** Start Reading text **
# FOC for hunting



## MitchFolsom (Jan 11, 2006)

What would a good FOC for a hunting arrow be? My set up will be a Pearson Stealth @ 58#, 27.5" draw, 25" GT 35/55 arrow, with blazers. According to Gold Tip this arrow with a 75gr. tip would yield a FOC of 10.7%. If I go with a 100 gr. head my FOC would be 13.5%. I really want to go with the 75 gr. head because my Fatboys fly very good out of this bow with a 10.4% FOC. But on the other hand I want to use a 100gr. head. Am I making to much out of this or do I need to quit being so anal and just shoot? The heads I will be using will either be a 75 gr. Innerloc or 100 gr. Muzzy 3 blade.


----------



## SonnyThomas (Sep 10, 2006)

Most pro hunters agree that 10% FOC will get the job done and that exceeding 12% and up to 20% is not general needed. Regulating FOC to promote good spine would be prudent, so watch what gr. broadhead you opt for.


----------



## BigL (Jun 3, 2004)

I would worry more about what it does to your spine as well. But in case you are interested here are some common FOCs for each style of archery

http://www.socalarchery.com/Information/front of center.htm

Common F.O.C.s for each style of archery.

FITA 11-16%

3-D Archery 6-12%

Field Archery 10-15%

Hunting 10-15%


----------



## Deezlin (Feb 5, 2004)

I agree with everyone else the change in spine would be a big concern. If you can support the 100 gr point, that is what I would use.


----------



## Guest (Jul 25, 2007)

I would suggest shooting the broad head that groups and shoots the best within the 10-15% perimeter. If both the 75 and 100 gr. heads shoot good, I would opt. for the 100 gr. model. Just my two cents.


----------



## MitchFolsom (Jan 11, 2006)

Thanks for the replys. According to the GT sizing chart I'm good with either broadhead forthe same arrow. I won't worry anymore about it. I'll just shoot both and see which one flys and groups best.


----------



## protrackerarchery (Oct 20, 2020)

Getting the correct FOC for the target is paramount. We typically recommend adding between 100-300 gr FOC (depending on animal) for max penetration. We strip about 3 inches of the arrow to accommodate for the added gr, and we've had great results.


----------



## huteson2us2 (Jun 22, 2005)
** End Reading text **
Repeat word for word the passage of the thread on arrow FOC for hunting that begins with "## Guest (Jul" and ends with "my two cents.".
** Start Stored data **
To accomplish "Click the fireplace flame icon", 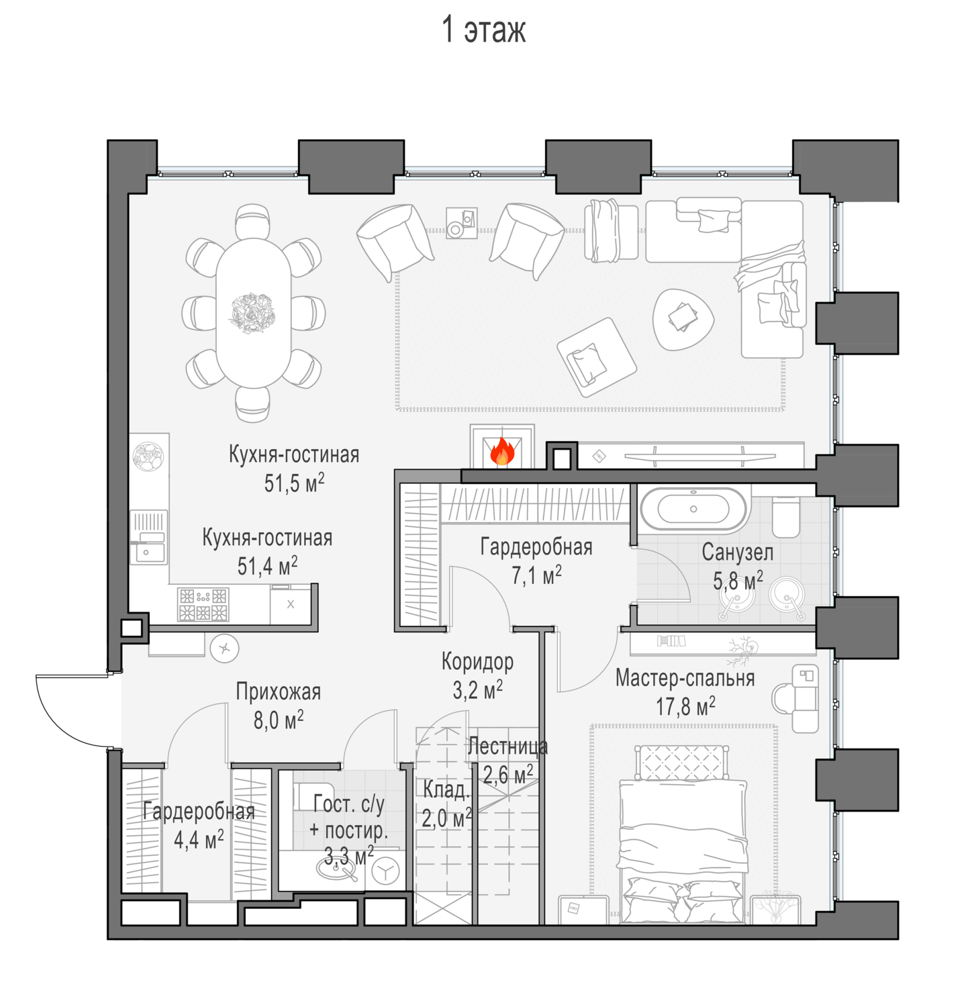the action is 502,452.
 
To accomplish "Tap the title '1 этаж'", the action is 483,30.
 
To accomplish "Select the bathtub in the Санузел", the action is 693,509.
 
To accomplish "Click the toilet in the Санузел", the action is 785,516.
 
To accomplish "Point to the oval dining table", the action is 253,314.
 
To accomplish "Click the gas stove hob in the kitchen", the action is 203,604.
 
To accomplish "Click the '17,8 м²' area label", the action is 685,706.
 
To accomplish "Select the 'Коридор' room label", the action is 477,662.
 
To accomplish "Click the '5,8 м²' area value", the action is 738,580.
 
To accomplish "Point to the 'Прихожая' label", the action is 278,691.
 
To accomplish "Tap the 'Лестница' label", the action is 508,746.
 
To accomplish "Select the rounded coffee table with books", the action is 683,319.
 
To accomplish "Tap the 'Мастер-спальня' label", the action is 685,678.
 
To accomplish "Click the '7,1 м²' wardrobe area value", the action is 536,575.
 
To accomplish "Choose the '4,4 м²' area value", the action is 199,839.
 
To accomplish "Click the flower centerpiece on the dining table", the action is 252,313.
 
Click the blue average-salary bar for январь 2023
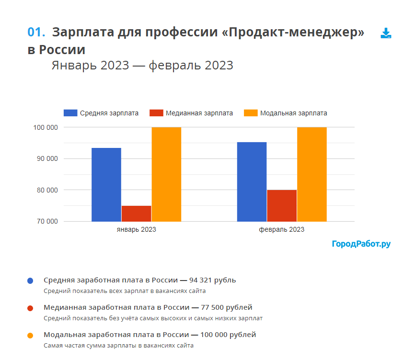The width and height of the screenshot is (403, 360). (106, 184)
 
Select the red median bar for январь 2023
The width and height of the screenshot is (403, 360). (136, 214)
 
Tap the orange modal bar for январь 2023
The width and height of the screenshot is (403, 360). (166, 174)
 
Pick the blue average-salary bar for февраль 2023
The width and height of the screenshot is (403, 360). (252, 181)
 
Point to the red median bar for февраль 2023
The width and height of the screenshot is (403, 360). (282, 205)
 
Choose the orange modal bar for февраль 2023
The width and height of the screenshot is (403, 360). (311, 174)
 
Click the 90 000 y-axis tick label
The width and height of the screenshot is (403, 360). (46, 158)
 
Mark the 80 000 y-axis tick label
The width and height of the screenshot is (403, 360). (46, 190)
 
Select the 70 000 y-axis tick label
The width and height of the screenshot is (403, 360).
** End Stored data **
# Result of this task
## Guest (Jul 25, 2007)

I would suggest shooting the broad head that groups and shoots the best within the 10-15% perimeter. If both the 75 and 100 gr. heads shoot good, I would opt. for the 100 gr. model. Just my two cents.